_EXTRACT TO READ_
<<<<

Vita

Ben Woodard received his PhD in Theory and Criticism from Western University in 2016. From 2017–20 he was a postdoctoral researcher at the IPK (Institute of Philosophy and Sciences of Art) at Leuphana University where he completed a habilitation on the analytic/continental divide in philosophy through the work of F.H. Bradley. Since 2020 Ben has lectured at the Melbourne School of Continental Philosophy mostly on the history, philosophy, and politics of the life sciences. In broad terms, his work focuses on the relationship between naturalism and idealism in the long 19th century. Ben also writes on science fiction and horror film and literature. 

He is the author of numerous articles and three books: Slime Dynamics: Generation, Mutation and the Creep of Life (2012), On an Ungrounded Earth: Towards a New Geophilosophy (2013), and Schelling’s Naturalism: Motion, Space, and the Volition of Thought (2019).

He is a translator of French philosophy and in particular the work of Giles Châtelet. Ben is also a founding member of the philosophy collective P.S., which is based at the Performing Arts Forum (PAF) in St. Erme, France.

>>>>

_EXTRACTED DATA_

<<<<

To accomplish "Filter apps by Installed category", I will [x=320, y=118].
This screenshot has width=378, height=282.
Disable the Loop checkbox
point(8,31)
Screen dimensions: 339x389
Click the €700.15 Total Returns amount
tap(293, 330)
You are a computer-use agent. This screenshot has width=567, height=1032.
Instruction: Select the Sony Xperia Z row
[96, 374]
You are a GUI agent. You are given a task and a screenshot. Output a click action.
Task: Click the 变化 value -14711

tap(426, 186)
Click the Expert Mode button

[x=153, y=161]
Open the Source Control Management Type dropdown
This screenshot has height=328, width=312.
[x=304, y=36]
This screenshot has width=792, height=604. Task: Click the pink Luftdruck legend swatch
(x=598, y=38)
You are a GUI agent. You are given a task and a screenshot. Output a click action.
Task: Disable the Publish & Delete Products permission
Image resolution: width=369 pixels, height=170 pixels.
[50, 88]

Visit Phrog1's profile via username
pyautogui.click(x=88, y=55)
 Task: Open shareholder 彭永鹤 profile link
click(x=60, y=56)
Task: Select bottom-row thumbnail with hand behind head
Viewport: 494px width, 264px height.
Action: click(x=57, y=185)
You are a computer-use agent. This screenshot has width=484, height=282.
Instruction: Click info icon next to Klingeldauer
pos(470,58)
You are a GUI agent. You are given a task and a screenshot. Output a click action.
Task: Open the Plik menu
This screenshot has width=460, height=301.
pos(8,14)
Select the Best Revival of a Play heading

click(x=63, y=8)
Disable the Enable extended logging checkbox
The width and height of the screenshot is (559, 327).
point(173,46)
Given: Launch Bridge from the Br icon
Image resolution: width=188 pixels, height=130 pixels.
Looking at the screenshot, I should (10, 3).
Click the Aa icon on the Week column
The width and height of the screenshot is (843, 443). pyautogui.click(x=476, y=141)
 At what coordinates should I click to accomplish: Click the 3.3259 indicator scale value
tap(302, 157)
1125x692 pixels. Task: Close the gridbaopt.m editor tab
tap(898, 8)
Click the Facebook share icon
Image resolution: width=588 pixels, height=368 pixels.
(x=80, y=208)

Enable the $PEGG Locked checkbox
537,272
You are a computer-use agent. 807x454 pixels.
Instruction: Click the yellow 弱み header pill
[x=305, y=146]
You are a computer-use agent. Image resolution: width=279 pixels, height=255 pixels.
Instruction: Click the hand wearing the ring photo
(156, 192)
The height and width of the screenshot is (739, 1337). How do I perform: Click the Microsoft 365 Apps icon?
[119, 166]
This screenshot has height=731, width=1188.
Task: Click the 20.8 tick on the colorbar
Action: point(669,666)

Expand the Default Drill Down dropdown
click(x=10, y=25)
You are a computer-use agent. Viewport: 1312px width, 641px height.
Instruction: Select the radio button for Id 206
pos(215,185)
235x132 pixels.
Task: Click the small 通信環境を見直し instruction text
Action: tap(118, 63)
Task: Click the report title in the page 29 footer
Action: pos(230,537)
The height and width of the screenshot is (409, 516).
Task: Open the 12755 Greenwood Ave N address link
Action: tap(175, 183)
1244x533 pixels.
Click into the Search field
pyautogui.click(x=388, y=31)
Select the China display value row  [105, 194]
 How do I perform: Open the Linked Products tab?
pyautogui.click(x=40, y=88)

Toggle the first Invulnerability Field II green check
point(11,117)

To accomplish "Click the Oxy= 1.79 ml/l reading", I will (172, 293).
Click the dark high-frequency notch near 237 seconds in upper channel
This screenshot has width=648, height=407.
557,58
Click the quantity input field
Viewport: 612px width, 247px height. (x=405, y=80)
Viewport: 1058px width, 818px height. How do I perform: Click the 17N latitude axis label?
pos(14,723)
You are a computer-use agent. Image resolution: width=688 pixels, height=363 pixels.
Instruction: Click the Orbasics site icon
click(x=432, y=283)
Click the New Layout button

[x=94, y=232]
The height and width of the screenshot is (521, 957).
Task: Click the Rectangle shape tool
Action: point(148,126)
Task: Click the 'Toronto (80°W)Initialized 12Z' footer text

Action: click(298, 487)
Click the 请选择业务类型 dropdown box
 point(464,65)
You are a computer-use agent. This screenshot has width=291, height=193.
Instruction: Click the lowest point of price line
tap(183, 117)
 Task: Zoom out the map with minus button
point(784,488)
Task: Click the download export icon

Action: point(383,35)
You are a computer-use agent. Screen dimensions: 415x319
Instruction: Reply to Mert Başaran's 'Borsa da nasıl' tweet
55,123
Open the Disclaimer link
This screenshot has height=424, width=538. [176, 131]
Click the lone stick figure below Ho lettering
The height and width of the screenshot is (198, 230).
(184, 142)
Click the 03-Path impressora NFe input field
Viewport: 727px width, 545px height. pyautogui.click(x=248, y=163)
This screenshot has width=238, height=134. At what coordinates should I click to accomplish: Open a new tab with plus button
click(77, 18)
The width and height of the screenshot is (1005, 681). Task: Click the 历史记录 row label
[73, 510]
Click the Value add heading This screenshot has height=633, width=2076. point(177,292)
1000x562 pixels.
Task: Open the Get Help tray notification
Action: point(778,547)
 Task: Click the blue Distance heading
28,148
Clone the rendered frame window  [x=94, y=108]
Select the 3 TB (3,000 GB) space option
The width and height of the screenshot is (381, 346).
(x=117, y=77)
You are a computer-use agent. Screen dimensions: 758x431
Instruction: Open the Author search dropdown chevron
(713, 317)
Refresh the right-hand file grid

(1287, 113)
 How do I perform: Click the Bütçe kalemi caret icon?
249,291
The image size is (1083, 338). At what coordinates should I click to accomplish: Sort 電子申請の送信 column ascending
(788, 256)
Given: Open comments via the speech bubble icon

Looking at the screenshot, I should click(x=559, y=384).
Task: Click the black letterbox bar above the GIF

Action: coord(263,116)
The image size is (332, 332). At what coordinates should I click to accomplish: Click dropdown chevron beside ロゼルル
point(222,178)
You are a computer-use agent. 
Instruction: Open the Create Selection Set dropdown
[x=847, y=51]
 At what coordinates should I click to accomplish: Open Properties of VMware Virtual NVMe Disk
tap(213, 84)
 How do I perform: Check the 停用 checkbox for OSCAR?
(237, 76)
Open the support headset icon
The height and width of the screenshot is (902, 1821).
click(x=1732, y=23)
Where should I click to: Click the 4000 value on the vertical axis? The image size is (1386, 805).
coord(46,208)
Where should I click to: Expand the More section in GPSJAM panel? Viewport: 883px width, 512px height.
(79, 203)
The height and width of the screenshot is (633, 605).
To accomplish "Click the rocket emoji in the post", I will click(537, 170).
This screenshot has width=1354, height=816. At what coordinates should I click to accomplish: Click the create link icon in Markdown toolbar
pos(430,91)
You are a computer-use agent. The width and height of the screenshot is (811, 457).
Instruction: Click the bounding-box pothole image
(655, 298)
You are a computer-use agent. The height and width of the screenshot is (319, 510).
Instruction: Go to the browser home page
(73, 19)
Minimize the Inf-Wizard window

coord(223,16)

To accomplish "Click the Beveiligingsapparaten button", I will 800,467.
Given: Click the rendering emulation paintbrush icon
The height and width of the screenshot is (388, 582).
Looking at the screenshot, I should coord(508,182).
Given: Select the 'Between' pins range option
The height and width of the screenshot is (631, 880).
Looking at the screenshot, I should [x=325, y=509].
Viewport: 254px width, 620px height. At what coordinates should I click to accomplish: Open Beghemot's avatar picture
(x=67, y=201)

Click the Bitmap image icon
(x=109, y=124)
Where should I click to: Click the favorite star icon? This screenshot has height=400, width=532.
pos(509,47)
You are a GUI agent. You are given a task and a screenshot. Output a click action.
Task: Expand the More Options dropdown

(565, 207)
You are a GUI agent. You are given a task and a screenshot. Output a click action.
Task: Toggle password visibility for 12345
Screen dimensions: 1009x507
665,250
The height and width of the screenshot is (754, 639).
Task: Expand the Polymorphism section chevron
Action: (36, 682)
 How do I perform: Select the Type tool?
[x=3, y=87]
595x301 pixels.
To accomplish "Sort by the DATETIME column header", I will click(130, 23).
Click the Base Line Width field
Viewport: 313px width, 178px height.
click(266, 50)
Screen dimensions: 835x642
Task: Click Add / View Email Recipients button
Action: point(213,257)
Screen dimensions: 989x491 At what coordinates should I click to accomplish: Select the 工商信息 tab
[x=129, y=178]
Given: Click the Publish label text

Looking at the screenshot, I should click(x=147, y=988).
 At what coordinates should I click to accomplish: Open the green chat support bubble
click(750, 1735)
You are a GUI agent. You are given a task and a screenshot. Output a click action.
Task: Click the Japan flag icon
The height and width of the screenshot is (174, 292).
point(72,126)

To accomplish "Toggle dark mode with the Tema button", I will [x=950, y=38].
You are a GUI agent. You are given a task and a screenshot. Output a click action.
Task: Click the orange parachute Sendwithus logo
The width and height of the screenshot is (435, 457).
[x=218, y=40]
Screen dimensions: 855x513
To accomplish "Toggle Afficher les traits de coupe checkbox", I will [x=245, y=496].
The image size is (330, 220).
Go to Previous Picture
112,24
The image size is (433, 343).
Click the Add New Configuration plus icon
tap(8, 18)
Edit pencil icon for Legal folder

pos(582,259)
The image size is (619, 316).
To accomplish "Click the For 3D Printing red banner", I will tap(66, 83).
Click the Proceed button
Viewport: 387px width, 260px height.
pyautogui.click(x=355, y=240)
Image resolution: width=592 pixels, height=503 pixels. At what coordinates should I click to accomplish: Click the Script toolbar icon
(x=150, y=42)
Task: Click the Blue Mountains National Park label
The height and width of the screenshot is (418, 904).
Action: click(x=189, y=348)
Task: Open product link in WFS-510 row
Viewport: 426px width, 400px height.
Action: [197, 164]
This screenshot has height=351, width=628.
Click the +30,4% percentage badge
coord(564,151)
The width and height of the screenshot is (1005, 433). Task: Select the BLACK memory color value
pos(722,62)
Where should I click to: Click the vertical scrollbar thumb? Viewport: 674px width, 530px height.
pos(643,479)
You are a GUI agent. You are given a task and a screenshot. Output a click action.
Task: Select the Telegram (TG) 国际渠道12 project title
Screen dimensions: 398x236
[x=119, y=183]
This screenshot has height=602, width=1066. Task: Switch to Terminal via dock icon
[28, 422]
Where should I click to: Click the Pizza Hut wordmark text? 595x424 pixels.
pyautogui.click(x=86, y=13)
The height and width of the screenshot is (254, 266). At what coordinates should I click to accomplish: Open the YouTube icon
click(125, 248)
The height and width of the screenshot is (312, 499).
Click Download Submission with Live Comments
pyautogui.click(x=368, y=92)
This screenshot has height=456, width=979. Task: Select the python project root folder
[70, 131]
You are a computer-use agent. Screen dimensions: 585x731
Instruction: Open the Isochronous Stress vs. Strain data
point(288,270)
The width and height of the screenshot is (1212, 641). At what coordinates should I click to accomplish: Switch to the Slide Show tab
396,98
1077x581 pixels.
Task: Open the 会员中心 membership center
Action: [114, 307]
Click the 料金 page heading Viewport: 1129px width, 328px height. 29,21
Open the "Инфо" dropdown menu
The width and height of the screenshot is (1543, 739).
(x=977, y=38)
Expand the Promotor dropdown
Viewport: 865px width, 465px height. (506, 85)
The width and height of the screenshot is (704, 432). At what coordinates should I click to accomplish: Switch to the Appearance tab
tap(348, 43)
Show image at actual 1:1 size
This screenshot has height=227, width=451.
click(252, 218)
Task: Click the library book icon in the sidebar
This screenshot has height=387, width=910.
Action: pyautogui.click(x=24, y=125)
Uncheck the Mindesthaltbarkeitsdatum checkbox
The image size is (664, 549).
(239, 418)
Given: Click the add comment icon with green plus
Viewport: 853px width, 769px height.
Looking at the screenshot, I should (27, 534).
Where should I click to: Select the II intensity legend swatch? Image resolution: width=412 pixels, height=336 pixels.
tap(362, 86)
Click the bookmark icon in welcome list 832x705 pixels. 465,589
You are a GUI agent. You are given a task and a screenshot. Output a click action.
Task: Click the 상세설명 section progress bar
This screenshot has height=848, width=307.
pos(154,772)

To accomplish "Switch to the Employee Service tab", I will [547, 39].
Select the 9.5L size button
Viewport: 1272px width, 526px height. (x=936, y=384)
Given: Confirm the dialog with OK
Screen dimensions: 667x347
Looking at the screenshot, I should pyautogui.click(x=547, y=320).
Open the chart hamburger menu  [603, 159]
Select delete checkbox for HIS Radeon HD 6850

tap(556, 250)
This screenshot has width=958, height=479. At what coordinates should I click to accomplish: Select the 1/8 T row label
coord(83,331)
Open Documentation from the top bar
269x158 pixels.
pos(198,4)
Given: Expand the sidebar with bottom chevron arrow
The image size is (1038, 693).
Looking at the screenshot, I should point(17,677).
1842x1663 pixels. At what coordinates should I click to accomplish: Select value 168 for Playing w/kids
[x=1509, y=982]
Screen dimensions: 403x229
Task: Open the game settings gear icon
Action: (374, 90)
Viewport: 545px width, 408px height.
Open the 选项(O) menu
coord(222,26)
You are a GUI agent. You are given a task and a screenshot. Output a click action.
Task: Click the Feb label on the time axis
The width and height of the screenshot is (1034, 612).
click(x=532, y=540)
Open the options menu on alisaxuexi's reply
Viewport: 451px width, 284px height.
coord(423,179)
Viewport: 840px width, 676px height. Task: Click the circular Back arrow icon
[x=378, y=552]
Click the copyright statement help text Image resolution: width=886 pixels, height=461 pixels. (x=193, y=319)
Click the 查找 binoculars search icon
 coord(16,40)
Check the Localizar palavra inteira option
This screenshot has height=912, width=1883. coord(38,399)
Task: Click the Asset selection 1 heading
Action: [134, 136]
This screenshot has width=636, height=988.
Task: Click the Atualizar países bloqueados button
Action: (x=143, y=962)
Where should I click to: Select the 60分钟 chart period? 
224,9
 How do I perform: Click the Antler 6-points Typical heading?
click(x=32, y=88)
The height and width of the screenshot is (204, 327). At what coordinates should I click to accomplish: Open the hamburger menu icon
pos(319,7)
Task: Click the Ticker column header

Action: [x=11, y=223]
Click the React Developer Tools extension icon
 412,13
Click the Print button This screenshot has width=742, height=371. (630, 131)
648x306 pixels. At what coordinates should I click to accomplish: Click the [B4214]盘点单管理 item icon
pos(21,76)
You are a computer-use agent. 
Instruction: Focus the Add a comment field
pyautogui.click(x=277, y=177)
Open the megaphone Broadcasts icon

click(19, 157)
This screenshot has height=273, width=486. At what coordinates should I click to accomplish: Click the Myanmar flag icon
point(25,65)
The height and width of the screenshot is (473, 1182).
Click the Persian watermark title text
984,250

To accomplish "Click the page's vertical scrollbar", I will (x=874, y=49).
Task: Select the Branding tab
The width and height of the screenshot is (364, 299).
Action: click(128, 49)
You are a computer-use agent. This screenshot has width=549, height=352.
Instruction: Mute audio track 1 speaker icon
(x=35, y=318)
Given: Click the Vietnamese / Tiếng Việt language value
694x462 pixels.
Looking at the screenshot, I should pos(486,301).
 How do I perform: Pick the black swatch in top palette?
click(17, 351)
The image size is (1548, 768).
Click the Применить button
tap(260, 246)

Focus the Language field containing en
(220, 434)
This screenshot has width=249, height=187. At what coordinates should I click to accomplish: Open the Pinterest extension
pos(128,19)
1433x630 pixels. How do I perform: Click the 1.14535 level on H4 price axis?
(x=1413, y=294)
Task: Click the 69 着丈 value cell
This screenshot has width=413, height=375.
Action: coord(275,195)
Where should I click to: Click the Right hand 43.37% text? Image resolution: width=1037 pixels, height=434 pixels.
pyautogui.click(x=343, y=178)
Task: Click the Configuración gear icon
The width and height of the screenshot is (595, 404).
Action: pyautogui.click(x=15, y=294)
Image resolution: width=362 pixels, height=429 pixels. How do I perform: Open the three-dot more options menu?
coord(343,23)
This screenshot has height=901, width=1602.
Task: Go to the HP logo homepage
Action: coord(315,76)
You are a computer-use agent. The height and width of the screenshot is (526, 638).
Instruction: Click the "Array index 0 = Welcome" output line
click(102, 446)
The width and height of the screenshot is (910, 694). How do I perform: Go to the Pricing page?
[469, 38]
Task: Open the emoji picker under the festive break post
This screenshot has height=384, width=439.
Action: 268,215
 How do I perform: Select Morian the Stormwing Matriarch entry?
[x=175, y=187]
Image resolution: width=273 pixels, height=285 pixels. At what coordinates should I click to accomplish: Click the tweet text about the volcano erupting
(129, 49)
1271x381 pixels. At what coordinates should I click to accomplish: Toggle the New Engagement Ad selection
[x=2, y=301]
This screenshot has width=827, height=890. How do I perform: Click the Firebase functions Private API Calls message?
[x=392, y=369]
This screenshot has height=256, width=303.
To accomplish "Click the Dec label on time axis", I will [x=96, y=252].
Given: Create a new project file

>>>>

_WORK ITEM 1_
Answer these questions from the vita of Ben Woodard, one line each.
(a) From which university did he receive his PhD, and in what year?
(b) What is the title of his book published in 2013?
(c) Where is the philosophy collective P.S. based?
_WORK ITEM 2_
Using the vita of Ben Woodard, explain in one to three sentences what his habilitation at Leuphana University examined and how it approached that subject.
_WORK ITEM 3_
Continue the vita of Ben Woodard from the point where it stops.

_TASK RESULT 1_
(a) Western University, in 2016.
(b) On an Ungrounded Earth: Towards a New Geophilosophy.
(c) At the Performing Arts Forum (PAF) in St. Erme, France.

_TASK RESULT 2_
His habilitation examined the analytic/continental divide in philosophy. It approached that divide through the work of F.H. Bradley.

_TASK RESULT 3_
White Cocoon: Model Organisms and Decolonial Biology
ICI Project 2022-24

Contemporary biological theory utilizes a broad range of model organisms in order to find evolutionary, developmental, and epidemiological generalities among living things. However, there is little consensus whether model organisms should be considered ideal constructs or material experiments, a divide which reflects a deeper disagreement within biology: between a gene-centric view and an organism-level view.

This divide in turn has significant consequences for how one carries out biocultural and biophilosophical analyses to understand how biological knowledge informs cultural structures and how concepts in turn affect the formation of biological theories. This project aims to demonstrate how this disparity regarding modelization within the life sciences is a fruitful means of constructing a decolonial biology following Sylvia Wynter and her genealogy of humans as auto-poetically storytelling beings grounded on the dynamic material loops of biological systems.